SUPPLIED TEXT:
At the January 27, 2005, hearing, the trial court granted the petition as to the claims for fraud and injunctive relief, denied the petition as to the guaranty claim, and stayed further proceedings pending the outcome of the arbitration.

In the Final Award, the arbitrator deemed the injunctive claim to have been abandoned, because Bruinbilt did not seek any injunction during arbitration.

On September 27, 2005, Richard Chernick (JAMS) was appointed as the sole arbitrator. November 7, 2005, was the date designated for commencement of arbitration.

In its arbitration claim, Bruinbilt took the position that the liability of Somoza and Coberly derived from their status as alter egos of Persistence Capital. It argued because Somoza and Coberly were and had been in control of Persistence Capital and directed the defense it mounted in the prior Persistence Capital arbitration, Somoza and Coberly were both responsible for the award against Persistence Capital and collaterally estopped by the findings and award made by Justice Feinerman in the prior arbitration.

3. Arbitration Continuance Granted and Denied

On October 31, 2005 Joseph S. Fischbach was substituted in as Coberly’s attorney in place of Mr. Chapman. In his facsimile (fax) to the arbitrator, Mr. Fischbach stated Coberly refused to waive the conflict of interest arising from Mr. Chapman’s representation of Persistence Capital, Somoza, and Coberly and requested a continuance to prepare. Somoza announced his joinder in the continuance request in order to obtain new counsel.

On November 4, 2005 the arbitrator granted the requests for a continuance to allow new counsel to prepare for the arbitration. In response to Mr. Fischbach’s request for a late February date, the arbitrator continued the arbitration to February 27, 2006. The arbitrator advised Somoza to obtain counsel promptly and to inform new counsel of the hearing date and the arbitrator’s expectation that the hearing will proceed at that time absent some extreme circumstance. The arbitrator ruled “‘[l]ack of availability or lack of time to prepare will not be entertained as a ground for any further continuance.’” (Emphasis deleted.)

On January 20, 2006, the trial court in an unrelated matter ordered Coberly’s attorney, Mr. Fischbach, to be available for a jury trial on February 21, 2006, which would last for about 15 court days.

On January 24, 2006, Coberly requested the arbitrator continue the arbitration rescheduled for February 27, 2006, because his attorney, Mr. Fischbach, was ordered to appear at trial although the trial court was aware of his arbitration commitment.

On January 25, 2006, the arbitrator denied Coberly’s second continuance request. He noted after continuing the original arbitration to February 27 at Mr. Fischbach’s request, he had admonished “‘[l]ack of availability or lack of time to prepare [would] not be entertained as a ground for any further continuance.’” (Emphasis deleted.)

ASSIGNMENT 1: Name every individual person mentioned in the arbitration passage, leaving out companies and organizations.
ASSIGNMENT 2:
Answer these questions using the arbitration passage:
(a) What date was designated for the commencement of arbitration?
(b) To what date did the arbitrator continue the arbitration on November 4, 2005?
(c) About how many court days was the jury trial requiring Mr. Fischbach expected to last?
ASSIGNMENT 3: Continue the arbitration passage from its final sentence.
The rows come from a separate source, not from the arbitration passage.

Collected data entries

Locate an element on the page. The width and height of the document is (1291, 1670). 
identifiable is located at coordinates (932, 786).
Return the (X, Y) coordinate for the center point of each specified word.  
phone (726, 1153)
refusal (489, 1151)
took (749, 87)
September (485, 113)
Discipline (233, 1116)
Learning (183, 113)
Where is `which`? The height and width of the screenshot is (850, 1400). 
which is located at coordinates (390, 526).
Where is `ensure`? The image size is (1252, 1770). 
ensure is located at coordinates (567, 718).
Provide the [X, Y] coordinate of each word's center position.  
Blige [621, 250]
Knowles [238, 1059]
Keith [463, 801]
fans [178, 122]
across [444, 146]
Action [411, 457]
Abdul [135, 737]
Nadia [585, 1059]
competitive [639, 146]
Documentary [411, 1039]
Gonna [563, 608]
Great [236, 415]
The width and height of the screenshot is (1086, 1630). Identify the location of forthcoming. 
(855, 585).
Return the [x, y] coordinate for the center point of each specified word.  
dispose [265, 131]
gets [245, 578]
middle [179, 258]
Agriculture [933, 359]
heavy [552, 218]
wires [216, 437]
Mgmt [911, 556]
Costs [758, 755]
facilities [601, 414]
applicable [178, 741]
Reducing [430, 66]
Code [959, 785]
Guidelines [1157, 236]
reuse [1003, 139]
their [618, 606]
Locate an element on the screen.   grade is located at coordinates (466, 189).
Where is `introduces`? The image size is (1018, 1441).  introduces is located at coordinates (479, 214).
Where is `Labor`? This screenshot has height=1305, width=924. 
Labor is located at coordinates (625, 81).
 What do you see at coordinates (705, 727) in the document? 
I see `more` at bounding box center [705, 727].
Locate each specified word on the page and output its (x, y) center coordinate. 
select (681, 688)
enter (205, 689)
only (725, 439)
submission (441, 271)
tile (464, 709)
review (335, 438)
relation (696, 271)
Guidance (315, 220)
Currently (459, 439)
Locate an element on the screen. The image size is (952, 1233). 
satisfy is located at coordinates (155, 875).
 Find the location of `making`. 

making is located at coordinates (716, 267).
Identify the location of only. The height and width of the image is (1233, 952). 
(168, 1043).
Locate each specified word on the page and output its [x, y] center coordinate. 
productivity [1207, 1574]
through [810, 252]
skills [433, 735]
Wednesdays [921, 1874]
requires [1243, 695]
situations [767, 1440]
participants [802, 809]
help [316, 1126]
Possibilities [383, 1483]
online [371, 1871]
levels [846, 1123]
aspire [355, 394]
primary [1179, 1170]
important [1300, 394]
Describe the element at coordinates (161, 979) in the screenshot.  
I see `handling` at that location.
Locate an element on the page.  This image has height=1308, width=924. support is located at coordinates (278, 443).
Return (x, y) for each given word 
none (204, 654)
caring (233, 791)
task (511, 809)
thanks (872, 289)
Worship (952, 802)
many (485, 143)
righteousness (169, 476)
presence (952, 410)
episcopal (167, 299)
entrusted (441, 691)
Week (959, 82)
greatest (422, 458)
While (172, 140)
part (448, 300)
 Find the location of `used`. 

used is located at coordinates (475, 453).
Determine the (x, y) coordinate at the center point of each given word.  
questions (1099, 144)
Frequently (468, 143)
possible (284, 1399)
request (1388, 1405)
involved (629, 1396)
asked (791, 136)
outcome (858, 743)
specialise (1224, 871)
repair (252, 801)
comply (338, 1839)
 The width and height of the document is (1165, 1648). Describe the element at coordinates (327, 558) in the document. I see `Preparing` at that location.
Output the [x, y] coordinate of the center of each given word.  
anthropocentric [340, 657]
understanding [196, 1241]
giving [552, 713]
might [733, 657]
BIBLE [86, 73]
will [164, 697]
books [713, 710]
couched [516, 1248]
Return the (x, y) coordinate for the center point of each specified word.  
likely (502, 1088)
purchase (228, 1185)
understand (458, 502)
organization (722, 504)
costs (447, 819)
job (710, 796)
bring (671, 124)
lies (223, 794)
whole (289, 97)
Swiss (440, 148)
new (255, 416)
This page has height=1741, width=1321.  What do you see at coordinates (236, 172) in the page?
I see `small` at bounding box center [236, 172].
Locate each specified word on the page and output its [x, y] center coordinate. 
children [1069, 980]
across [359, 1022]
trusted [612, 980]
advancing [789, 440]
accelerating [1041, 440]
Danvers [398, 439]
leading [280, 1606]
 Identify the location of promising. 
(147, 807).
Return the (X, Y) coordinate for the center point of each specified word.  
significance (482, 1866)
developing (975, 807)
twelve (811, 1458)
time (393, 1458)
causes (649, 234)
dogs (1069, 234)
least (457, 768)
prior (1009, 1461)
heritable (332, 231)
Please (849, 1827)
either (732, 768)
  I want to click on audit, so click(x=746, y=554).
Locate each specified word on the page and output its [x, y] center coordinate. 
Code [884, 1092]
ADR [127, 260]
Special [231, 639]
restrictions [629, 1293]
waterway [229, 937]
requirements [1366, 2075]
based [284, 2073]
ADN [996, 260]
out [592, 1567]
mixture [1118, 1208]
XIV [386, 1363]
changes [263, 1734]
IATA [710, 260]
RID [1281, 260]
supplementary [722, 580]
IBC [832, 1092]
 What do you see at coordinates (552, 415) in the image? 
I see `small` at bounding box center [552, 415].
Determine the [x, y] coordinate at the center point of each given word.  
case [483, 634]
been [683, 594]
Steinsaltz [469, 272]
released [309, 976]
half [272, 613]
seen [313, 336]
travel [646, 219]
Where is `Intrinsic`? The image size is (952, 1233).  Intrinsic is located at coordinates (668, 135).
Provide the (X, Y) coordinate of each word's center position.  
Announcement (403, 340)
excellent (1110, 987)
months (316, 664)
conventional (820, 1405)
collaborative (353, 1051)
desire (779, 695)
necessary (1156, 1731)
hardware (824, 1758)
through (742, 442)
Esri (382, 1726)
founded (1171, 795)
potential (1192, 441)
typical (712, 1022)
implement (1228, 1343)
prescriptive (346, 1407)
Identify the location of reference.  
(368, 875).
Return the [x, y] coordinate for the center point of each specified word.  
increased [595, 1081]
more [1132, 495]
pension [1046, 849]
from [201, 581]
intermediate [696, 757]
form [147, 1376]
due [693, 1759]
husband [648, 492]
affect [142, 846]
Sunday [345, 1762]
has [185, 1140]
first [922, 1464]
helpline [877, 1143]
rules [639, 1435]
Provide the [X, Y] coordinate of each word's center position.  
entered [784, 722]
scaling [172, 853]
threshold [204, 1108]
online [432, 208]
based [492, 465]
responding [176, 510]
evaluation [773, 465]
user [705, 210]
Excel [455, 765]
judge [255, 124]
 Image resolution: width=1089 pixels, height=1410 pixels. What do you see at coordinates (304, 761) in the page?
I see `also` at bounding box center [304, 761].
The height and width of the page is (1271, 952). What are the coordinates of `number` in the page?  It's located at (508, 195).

ANSWER 1: Richard Chernick, Somoza, Coberly, Justice Feinerman, Joseph S. Fischbach, Mr. Chapman

ANSWER 2:
(a) November 7, 2005
(b) February 27, 2006
(c) About 15 court days

ANSWER 3:
The arbitrator declined to decide whether the trial court had been advised of counsel’s arbitration obligation or whether the court’s setting of trial for February 21, 2006, was either reasonable or valid in light of the prejudice to Bruinbilt. He found the initial continuance prejudiced Bruinbilt and additional prejudice would ensue from any more continuances, because Somoza and Coberly “have sought to defer for as long as possible their obligation to participate in the hearing in this matter and have placed undue financial burden on and undue delays for [Bruinbilt] by that conduct.”

Coberly made an ex parte application to the trial court for stay of the arbitration due to unavailability of counsel. In his supporting declaration, Mr. Fischbach stated on January 20, 2006, he had informed the trial court about the scheduled arbitration and attached a copy of a minute order dated January 2, 2006. Bruinbilt filed opposition pointing out the arbitrator had denied Coberly’s second continuance request and arguing the court was without jurisdiction once arbitration was ordered.

On February 2, 2006, the trial court denied ex parte application with prejudice.

On February 16, 2006, Michael J. Perry became counsel of record for Somoza and requested a 60-day continuance in order to prepare for arbitration.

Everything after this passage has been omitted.